W Świeciu nad Wisłą trwają Młodzieżowe Mistrzostwa Polski w Futsalu U-19. Drużyna Constractu Lubawa grała w grupie A, w której znalazły się drużyny z Torunia, Limanowej i Wilkowic. Faworytem tej grupy była oczywiście młodzież z Lubawy.
W piątek podczas meczu inauguracyjnego bardzo szybko zdobyła dwie bramki i prowadziła 2:0 z GLKS Wilkowice. Niestety po jednej z akcji, kapitan konstruktorów i bohater ostatniego spotkania ligowego Fogo Futsal Ekstraklasy, bramkarz Hubert Zadroga popełnił błąd, za który sędziowie pokazali czerwony kartonik.
Czy słusznie musiał być to czerwony? Nie do mnie należy ocena. Hubert zszedł z boiska i przez kilka minut drużyna z Wilkowic zdobyła dwie bramki, w której zastąpił Huberta Kornel Projs. Grając z osłabieniu zamiast pewnych trzech punków, był tylko jeden, a na dodatek po czerwonej kartce Hubi nie mógł bronić bramki w kolejnym spotkaniu.
W dniu dzisiejszym 22 lutego w godzinach porannych kolejnym rywalem młodych konstruktorów była drużyna Limanovia Limanowa.
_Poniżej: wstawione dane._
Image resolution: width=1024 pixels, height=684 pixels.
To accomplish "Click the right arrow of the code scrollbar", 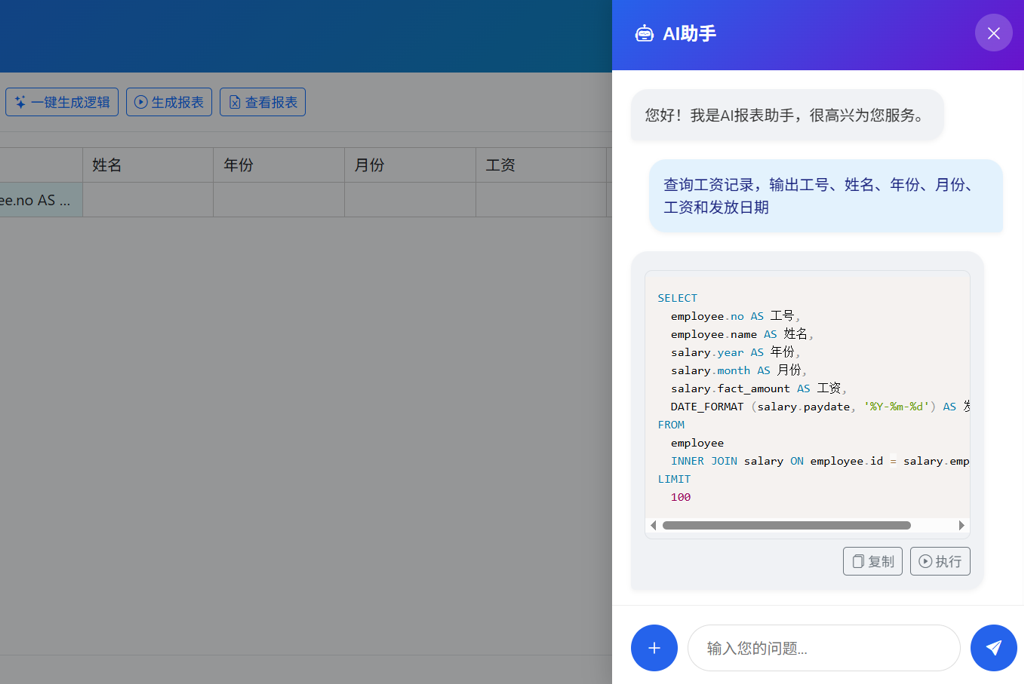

W tym spotkaniu brakowało trochę szczęścia zawodnikom z Lubawy i kilka popełnionych błędów. Młodzi zawodnicy próbowali strzałami indywidualnymi pokonać bramkarza z Limanowa, ale bronił silne strzały popełniając tylko dwa błędy. Niestety to spotkanie zakończyło się porażką konstruktorów i teoretycznie mało kto wierzył, że taką grą potrafią pokonać TAF Toruń, który pokonał pozostałe drużyny.
O dalszym awansie i grze w ósemce najlepszych drużyn w kraju, decydował mecz z TAF Toruń i ilość strzelonych bramek w spotkaniu GLKS Wilkowice z Limanovią. Po pokonaniu GLKS Wilkowice 4:2 Limanovię przed meczem z Toruniem konstruktorzy musieli pokonać TAF różnicą trzech bramek.
Spotkanie z TAF Toruń to już była gra na wysokim poziomie i dominacja jednej drużyny. Od początku do końca spotkania, młodzi zawodnicy pokazali na co rzeczywiście ich stać. Zapomnieli o poprzednich spotkaniach i po wyciągnięciu wniosków w spotkaniu premiowanym o awansie pokazali piękne widowisko.
W bramce grał kapitan Hubert Zadroga i w pierwszej połowie zawodnicy z Lubawy zdobyli jako pierwsi bramkę po golu Piotrka Kamińskiego. Goście jednak w pierwszej połowie mimo, że nie potrafili zagrozić bramce przez 10' zdołali wyrównać na 1:1.
Druga odsłona w wykonaniu gospodarzy była widowiskowa, ale i to, że grała cała drużyna. Co znaczy walka dopóki piłka w grze? Podopieczni trenera Barłomieja Borosa w drugiej odsłonie pokazali, że potrafią w tak trudnych sytuacjach poradzić sobie z psychiką, zdobyli w drugiej połowie kolejne piękne bramki po golach Bartka Jakubowskiego, Nikodema Jaskulskiego i Jakuba Sadowskiego zwyciężając lidera grupy A TAF Toruń 4:1 i tym samym awansując do jutrzejszych ćwierćfinałów. Jutro walka z liderem grupy B GKS SMS Futsal Tychy godz. 11.00. (mz)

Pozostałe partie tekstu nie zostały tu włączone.